The conventional view of AD (Alzheimer's disease) is that much of the pathology is driven by an increased load of β-amyloid in the brain of AD patients (the 'Amyloid Hypothesis'). Yet, many therapeutic strategies based on lowering β-amyloid have so far failed in clinical trials. This failure of β-amyloid-lowering agents has caused many to question the Amyloid Hypothesis itself. However, AD is likely to be a complex disease driven by multiple factors. In addition, it is increasingly clear that β-amyloid processing involves many enzymes and signalling pathways that play a role in a diverse array of cellular processes. Thus the clinical failure of β-amyloid-lowering agents does not mean that the hypothesis itself is incorrect; it may simply mean that manipulating β-amyloid directly is an unrealistic strategy for therapeutic intervention, given the complex role of β-amyloid in neuronal physiology.

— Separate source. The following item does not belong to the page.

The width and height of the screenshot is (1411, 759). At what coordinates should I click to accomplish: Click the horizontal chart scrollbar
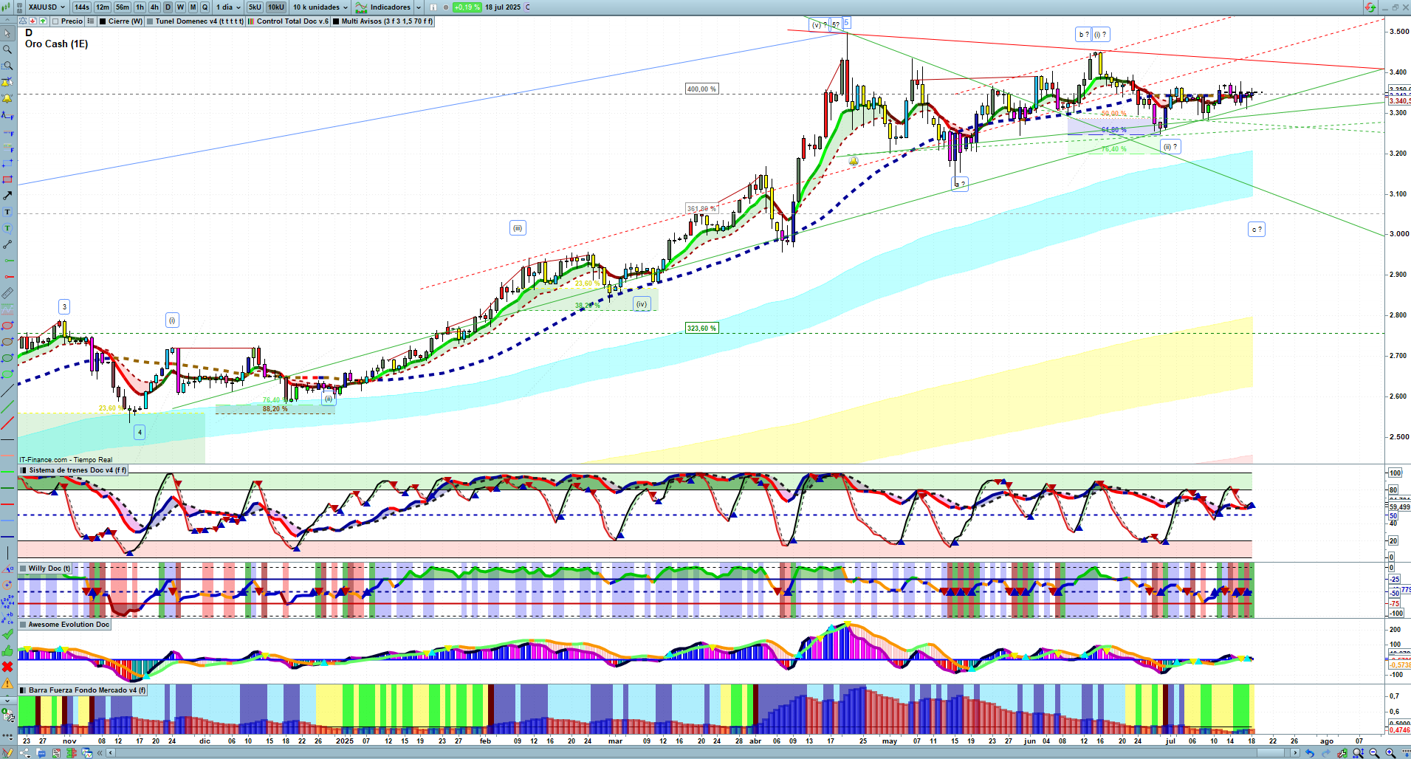click(701, 753)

Another possible problem may be that toxic β-amyloid levels have already caused irreversible damage to downstream cellular pathways by the time dementia sets in. We argue in the present review that a more direct (and possibly simpler) approach to AD therapeutics is to rescue synaptic dysfunction directly, by focusing on the mechanisms by which elevated levels of β-amyloid disrupt synaptic physiology.

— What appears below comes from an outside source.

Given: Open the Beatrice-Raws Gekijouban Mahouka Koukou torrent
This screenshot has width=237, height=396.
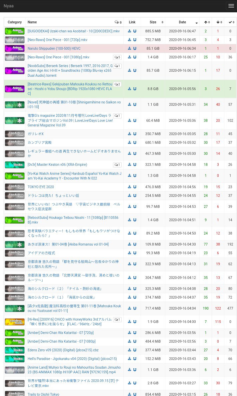Looking at the screenshot, I should pyautogui.click(x=70, y=89).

Figure 1. Amyloid β-protein generation by normal proteolytic processing of β-APP

APP is shown at the top, with the β-amyloid region in red. APP can be processed through two mutually exclusive pathways. The α-secretase pathway involves an initial cleavage by α-secretase which goes through the β-amyloid region, precluding further processing that can yield β-amyloid. This initial cleavage event releases sAPP-α into the cytosol, and leaves behind the membrane-bound C83 protein. Processing of C83 by γ -secretase yields the p3 fragment and the AICD. β-Secretase cleavage of APP yields sAPP-β and C99, and subsequent processing of C99 yields β-amyloid and the AICD fragment.

Figure 2. β-Amyloid can inhibit synaptic plasticity through a variety of mechanisms

CREB phosphorylation may be inhibited through inhibition of the PKA pathway, the Uch-L1 proteasomal system, aberrant calpain activity, or inhibition of the cGK pathway. In addition, high β-amyloid levels may reduce histone acetylation, which can impair gene expression necessary for learning and memory. See the text for details.